● **Reading text**:
--------------------

[RFC][PATCH 2/5] memcg : handle swap cache

Previous message: [thread] [date] [author]
Next message: [thread] [date] [author]
From: KAMEZAWA Hiroyuki
Date: Thursday, October 30, 2008 - 7:54 pm

SwapCache support for memory resource controller (memcg)

Before mem+swap controller, memcg itself should handle SwapCache in proper way.

In current memcg, SwapCache is just leaked and the user can create tons of
SwapCache. This is leak of account and should be handled.

SwapCache accounting is done as following.

  charge (anon)
	- charged when it's mapped.
	  (because of readahead, charge at add_to_swap_cache() is not sane)
  uncharge (anon)
	- uncharged when it's dropped from swapcache and fully unmapped.
	  means it's not uncharged at unmap.
	  Note: delete from swap cache at swap-in is done after rmap information
	        is established.
  charge (shmem)
	- charged at swap-in. this prevents charge at add_to_page_cache().

  uncharge (shmem)
	- uncharged when it's dropped from swapcache and not on shmem's
	  radix-tree.

  at migartion, check against 'old page' is modified to handle shmem.

Compareing to the old version discussed (and caused troubles), we have
advanteges of
  - PCG_USED bit.
  - simple migraton handling.

So, situation is much easier than several months ago, maybe.

--------------------

● **Goal**: Edit the memcg patch text starting at "- charged when" and ending at "and fully unmapped.", putting "prefetching" in place of "readahead". The lines that come next are separate material, unrelated to the memcg patch text.

● **Information provided**:

--------------------

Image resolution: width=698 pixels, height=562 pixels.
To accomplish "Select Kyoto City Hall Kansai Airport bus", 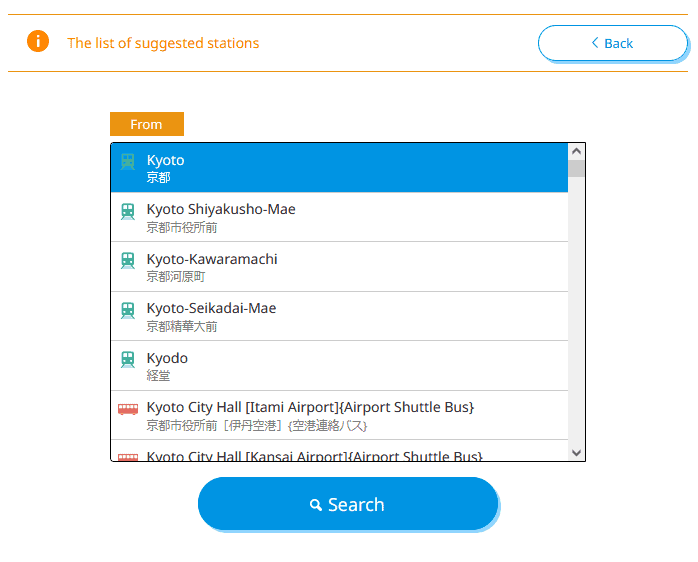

--------------------

● **Solution for this exercise**:
- charged when it's mapped.
	  (because of prefetching, charge at add_to_swap_cache() is not sane)
  uncharge (anon)
	- uncharged when it's dropped from swapcache and fully unmapped.